Data extract START

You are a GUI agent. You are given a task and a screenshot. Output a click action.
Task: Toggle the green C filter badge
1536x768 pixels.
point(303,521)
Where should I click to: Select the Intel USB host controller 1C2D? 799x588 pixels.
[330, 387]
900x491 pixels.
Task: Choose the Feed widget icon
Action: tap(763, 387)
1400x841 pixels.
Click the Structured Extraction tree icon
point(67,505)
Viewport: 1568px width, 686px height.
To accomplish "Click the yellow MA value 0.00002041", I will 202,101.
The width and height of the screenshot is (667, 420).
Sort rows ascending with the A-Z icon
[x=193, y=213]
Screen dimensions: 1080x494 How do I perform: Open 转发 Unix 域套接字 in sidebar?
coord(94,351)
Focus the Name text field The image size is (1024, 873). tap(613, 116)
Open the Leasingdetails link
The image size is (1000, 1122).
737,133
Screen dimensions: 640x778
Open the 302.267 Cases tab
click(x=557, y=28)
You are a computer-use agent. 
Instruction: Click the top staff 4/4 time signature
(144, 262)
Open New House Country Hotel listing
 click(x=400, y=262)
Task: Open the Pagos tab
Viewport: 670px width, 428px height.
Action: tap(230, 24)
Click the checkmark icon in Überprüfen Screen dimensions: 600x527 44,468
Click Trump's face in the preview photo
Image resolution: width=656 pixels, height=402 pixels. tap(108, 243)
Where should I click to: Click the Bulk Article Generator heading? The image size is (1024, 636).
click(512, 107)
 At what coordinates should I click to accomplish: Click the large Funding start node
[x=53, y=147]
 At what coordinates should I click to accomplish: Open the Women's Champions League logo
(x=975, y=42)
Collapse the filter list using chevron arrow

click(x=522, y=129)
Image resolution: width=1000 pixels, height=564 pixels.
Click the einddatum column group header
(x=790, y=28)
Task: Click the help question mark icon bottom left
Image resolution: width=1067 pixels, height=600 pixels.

Data extract END

_Required action_
Whenever the string "agent" turns up in a line of the data, copy that line.

_Expected output_
You are a GUI agent. You are given a task and a screenshot. Output a click action.
You are a computer-use agent. 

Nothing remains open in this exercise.